#### Extracted information
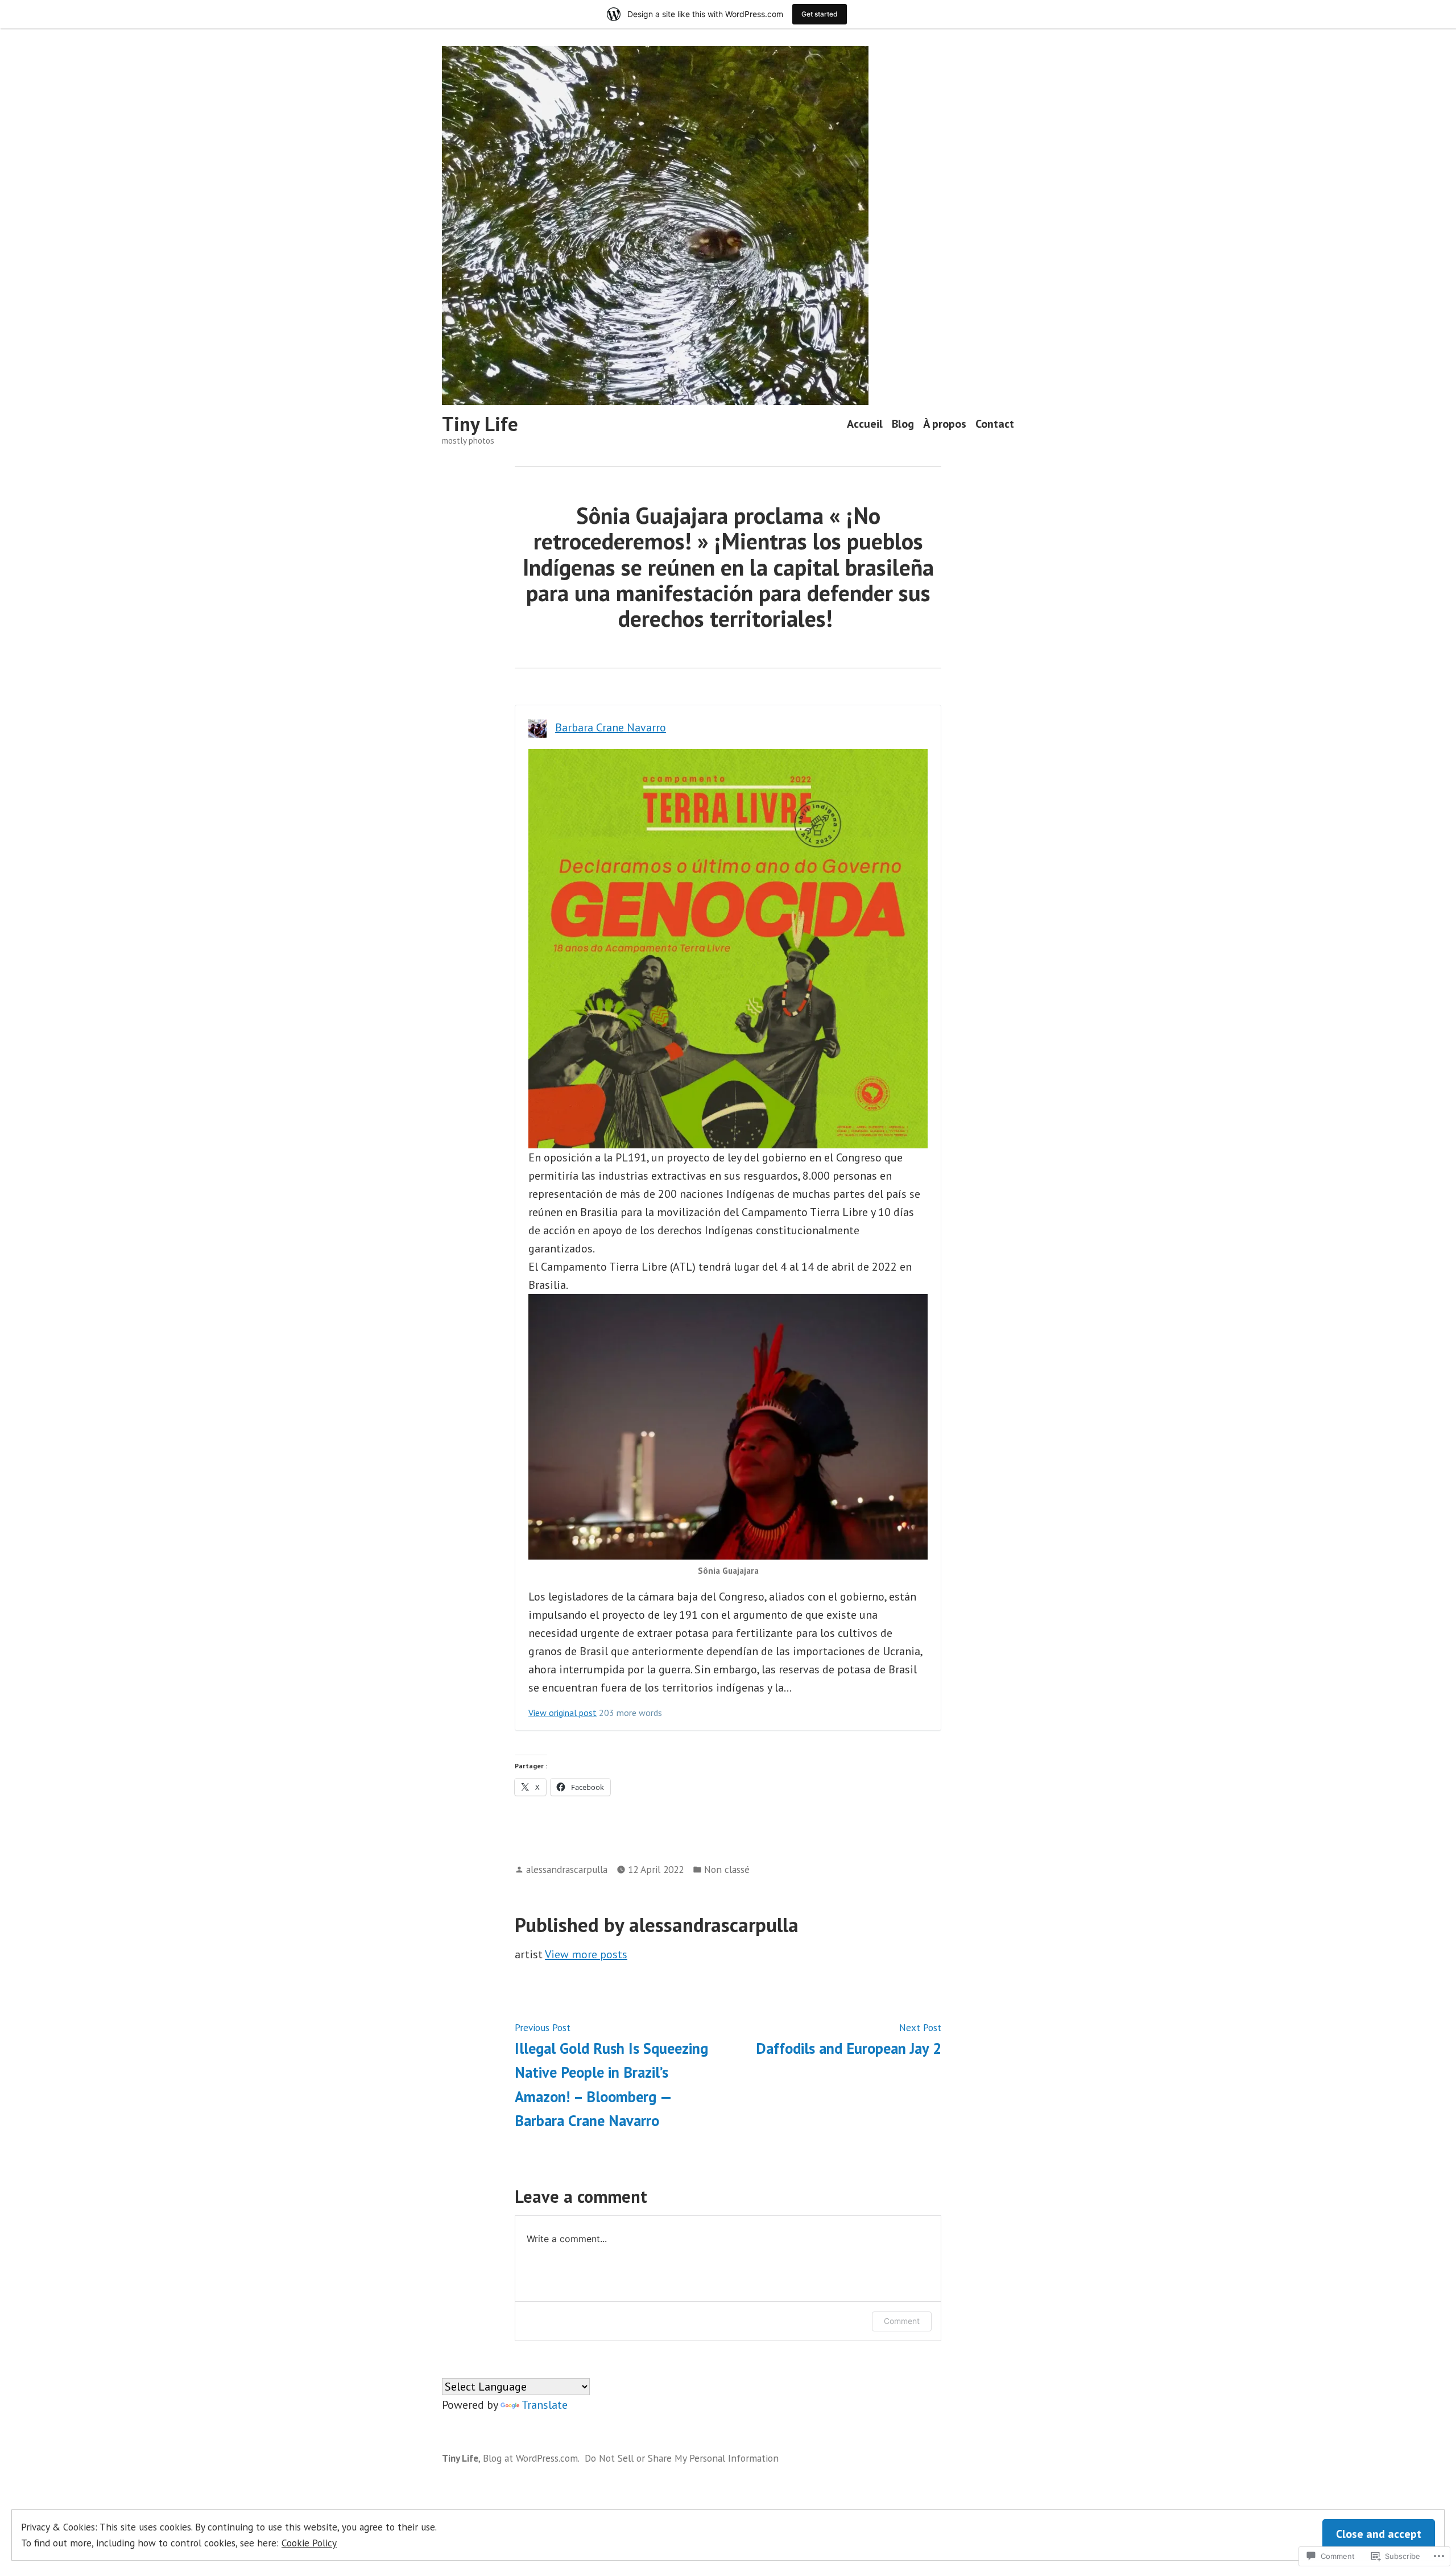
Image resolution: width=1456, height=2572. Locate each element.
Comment (902, 2321)
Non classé (727, 1869)
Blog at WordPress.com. (531, 2458)
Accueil (865, 424)
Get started (819, 14)
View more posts (586, 1954)
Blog (903, 424)
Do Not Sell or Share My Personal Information (682, 2458)
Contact (994, 424)
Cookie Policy (309, 2542)
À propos (944, 424)
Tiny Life (480, 424)
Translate (545, 2404)
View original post (562, 1712)
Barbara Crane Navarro (610, 727)
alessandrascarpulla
########
» Task directions
Return the full material word for word. Do not include the pictures.

» Solution to the exercise
Image resolution: width=1456, height=2572. Locate each element.
Comment (902, 2321)
Non classé (727, 1869)
Blog at WordPress.com. (531, 2458)
Accueil (865, 424)
Get started (819, 14)
View more posts (586, 1954)
Blog (903, 424)
Do Not Sell or Share My Personal Information (682, 2458)
Contact (994, 424)
Cookie Policy (309, 2542)
À propos (944, 424)
Tiny Life (480, 424)
Translate (545, 2404)
View original post (562, 1712)
Barbara Crane Navarro (610, 727)
alessandrascarpulla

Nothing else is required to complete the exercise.